ChIP and sequence analysis

ChIP was performed essentially as previously described (Tamaru et al. 2003), except mycelia were cross-linked for 10 min in 0.5% formaldehyde for histone modification ChIP or for 30 min in 1% formaldehyde for GFP ChIP. Tissue was disrupted by sonication for 30 pulses before chromatin was sheared using a bioruptor (Diagenode) for 15 min with a cycle of 30 sec on followed by 30 sec off, at high power. The following antibodies were used: anti-H3K27me2/3 (Active Motif, 39535), anti-H3K27me2 (Active Motif, 61435), anti-H3K27me3 (Millipore, 07-449), anti-H3K9me3 (Active Motif, 39161), and anti-GFP (Abcam, 6556). ChIP-qPCR was performed as previously described (Jamieson et al. 2013) using the SYBR FAST ABI Prism qPCR kit (KAPA, KK4605). For primers, see Supplemental Table S2. ChIP samples were normalized to antibody specific background levels at histone H4.

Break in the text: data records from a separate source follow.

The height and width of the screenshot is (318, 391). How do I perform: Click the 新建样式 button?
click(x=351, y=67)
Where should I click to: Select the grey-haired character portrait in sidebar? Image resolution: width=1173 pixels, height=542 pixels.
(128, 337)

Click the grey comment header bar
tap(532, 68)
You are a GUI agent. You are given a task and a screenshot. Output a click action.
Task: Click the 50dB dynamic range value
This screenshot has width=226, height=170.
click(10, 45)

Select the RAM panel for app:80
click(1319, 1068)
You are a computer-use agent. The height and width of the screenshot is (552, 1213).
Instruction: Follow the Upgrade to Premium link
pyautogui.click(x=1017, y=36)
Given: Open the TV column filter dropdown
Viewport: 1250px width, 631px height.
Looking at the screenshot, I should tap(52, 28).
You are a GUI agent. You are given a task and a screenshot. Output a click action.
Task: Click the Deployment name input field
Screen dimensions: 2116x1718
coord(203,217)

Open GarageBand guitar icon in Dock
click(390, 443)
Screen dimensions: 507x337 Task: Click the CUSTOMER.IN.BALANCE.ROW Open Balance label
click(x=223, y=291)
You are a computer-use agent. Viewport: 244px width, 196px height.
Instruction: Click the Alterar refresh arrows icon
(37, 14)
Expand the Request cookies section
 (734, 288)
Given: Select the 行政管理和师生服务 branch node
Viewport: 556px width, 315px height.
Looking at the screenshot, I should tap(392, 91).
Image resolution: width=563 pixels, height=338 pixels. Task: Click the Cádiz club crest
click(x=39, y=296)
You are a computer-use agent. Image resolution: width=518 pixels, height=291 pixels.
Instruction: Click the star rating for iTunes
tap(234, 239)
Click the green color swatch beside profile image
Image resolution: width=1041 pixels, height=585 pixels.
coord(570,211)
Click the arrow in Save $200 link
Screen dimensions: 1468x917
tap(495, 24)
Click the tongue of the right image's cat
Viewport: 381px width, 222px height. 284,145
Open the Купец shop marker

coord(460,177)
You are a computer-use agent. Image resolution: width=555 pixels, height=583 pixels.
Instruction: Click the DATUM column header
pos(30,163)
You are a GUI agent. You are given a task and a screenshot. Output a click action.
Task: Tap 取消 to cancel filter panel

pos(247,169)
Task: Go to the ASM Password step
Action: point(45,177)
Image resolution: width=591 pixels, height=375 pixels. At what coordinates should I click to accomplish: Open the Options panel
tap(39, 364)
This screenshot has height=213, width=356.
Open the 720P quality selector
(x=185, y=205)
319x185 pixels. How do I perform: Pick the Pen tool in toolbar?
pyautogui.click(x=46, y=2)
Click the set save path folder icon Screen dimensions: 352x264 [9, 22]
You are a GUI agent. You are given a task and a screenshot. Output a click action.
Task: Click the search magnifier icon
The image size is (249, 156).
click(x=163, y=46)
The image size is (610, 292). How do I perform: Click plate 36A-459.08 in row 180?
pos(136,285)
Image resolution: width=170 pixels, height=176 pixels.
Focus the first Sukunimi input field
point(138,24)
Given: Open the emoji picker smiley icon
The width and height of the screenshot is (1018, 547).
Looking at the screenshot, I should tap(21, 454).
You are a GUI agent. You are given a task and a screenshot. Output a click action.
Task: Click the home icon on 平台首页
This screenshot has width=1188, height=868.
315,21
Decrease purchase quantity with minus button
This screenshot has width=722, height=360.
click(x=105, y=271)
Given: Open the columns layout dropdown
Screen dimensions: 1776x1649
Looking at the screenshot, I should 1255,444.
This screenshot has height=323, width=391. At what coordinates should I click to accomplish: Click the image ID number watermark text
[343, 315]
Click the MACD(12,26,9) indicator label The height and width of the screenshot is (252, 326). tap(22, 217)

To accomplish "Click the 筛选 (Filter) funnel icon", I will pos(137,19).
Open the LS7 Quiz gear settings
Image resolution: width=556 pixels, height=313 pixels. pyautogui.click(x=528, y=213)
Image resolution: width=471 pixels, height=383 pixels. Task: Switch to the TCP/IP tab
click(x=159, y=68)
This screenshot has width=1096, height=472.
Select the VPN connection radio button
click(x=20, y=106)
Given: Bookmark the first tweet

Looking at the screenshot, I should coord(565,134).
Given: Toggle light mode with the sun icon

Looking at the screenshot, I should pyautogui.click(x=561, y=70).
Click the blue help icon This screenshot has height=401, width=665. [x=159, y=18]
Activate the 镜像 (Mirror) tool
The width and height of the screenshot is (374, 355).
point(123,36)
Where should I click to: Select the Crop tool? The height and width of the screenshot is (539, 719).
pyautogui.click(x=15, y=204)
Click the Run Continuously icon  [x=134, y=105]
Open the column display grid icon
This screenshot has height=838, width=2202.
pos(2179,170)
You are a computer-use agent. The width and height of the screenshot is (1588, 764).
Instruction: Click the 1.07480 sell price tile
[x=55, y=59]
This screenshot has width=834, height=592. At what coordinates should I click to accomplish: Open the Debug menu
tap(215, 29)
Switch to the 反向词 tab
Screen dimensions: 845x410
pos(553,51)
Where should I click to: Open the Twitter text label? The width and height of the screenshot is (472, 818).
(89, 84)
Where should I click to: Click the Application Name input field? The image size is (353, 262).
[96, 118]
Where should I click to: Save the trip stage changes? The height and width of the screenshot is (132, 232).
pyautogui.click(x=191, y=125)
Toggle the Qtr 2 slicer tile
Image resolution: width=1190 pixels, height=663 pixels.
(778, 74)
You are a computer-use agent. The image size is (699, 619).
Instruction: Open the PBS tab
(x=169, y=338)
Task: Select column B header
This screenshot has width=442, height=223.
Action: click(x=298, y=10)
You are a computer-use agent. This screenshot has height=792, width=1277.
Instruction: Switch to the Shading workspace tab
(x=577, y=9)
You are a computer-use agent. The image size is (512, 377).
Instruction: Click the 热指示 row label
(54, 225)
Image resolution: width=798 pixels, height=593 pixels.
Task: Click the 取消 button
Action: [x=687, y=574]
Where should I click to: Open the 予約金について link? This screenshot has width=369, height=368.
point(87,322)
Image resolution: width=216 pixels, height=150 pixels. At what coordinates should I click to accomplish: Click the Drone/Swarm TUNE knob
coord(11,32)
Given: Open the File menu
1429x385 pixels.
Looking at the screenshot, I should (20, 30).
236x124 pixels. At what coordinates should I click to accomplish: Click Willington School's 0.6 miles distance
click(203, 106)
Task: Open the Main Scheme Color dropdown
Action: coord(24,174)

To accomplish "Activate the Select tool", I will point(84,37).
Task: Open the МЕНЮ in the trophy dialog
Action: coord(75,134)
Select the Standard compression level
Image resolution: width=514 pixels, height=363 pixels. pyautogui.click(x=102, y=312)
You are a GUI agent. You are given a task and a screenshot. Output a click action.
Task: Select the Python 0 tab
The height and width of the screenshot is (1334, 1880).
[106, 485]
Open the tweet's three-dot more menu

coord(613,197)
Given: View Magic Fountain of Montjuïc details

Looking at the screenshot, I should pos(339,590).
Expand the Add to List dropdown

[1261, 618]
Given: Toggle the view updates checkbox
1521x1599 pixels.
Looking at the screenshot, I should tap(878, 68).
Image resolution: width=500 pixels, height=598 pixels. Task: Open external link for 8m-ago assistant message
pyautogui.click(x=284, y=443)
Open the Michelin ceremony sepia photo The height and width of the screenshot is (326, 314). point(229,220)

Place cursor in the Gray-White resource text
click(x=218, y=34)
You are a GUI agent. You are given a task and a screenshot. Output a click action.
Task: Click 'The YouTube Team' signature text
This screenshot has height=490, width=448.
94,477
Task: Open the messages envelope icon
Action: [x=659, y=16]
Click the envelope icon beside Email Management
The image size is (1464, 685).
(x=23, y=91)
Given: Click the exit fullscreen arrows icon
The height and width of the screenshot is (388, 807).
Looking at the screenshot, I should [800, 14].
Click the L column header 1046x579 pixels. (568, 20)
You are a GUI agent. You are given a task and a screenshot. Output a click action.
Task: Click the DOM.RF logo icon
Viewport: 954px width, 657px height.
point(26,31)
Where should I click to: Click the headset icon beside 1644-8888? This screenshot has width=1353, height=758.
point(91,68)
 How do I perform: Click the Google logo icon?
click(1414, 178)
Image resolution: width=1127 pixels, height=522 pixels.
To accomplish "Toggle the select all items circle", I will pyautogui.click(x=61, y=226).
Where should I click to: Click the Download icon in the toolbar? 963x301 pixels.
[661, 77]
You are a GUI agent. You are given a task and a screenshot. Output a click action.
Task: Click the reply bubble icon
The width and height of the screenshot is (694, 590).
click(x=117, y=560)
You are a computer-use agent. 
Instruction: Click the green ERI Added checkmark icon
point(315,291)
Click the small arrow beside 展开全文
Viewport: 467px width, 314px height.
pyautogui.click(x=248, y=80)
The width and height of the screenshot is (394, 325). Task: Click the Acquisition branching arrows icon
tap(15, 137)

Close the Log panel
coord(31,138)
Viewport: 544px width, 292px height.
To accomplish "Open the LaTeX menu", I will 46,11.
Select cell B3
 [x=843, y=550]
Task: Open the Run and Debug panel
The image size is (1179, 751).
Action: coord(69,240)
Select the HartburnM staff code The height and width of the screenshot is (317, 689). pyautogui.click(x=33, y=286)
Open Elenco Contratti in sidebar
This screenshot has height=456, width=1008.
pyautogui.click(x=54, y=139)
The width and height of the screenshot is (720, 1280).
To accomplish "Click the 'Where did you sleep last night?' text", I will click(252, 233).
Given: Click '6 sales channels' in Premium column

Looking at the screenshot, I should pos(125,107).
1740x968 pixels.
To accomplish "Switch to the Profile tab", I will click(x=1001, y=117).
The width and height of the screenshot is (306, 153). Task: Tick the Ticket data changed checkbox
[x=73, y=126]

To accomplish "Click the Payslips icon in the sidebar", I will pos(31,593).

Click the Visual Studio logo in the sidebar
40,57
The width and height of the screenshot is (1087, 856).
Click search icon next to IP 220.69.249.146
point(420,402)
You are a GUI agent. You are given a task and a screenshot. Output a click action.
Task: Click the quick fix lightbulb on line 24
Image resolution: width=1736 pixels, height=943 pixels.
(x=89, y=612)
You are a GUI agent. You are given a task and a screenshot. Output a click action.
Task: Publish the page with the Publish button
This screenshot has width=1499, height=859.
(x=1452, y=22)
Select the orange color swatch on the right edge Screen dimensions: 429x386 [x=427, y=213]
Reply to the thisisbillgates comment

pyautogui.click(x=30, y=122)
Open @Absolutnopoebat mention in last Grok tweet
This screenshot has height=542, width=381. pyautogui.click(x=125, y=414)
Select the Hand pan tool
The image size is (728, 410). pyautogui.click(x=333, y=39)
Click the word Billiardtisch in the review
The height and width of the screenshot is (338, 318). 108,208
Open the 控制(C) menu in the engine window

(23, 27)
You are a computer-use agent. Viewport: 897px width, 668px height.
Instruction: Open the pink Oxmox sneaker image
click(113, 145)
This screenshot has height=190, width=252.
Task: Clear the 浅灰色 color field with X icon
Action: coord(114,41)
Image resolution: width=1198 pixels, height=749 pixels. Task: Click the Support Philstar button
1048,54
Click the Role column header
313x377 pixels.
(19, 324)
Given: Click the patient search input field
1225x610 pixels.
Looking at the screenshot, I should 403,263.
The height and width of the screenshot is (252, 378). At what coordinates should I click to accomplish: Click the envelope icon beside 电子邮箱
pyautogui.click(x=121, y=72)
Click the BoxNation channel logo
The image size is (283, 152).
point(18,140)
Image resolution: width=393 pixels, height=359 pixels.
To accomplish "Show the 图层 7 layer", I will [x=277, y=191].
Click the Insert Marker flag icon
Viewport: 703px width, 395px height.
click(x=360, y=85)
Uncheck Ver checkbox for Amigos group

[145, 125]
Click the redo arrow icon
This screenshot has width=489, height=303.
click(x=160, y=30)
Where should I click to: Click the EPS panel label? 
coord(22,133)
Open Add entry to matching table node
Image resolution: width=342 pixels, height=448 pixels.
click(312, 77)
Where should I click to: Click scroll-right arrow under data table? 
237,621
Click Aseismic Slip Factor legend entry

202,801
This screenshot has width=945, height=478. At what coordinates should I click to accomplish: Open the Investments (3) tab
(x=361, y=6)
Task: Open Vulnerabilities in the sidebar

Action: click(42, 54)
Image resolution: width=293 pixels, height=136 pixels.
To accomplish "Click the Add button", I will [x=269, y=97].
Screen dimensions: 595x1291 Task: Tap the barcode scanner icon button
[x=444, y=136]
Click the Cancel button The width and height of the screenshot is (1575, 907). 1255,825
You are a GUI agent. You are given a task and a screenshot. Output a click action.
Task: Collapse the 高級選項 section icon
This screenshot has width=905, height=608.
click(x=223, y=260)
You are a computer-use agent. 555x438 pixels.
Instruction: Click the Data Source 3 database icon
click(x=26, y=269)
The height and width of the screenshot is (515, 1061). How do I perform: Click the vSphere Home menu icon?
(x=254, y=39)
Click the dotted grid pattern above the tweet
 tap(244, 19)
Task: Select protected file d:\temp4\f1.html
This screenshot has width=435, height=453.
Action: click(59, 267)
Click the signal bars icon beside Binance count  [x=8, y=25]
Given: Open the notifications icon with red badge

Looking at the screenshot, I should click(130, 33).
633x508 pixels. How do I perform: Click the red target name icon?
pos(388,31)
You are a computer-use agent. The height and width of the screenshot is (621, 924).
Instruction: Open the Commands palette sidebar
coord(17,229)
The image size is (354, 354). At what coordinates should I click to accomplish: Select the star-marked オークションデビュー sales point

Sequence alignments were performed as previously described (Jamieson et al. 2013) except that reads were mapped to N. crassa OR74A (NC12) genome (Neurospora crassa Sequencing Project, Broad Institute of Harvard and MIT; http://www.broadinstitute.org/) and that read densities were averaged over 200-bp windows to generate all tiled data files with the exception of the tracks included in Figure 5B, in which read densities were averaged over 25 bp.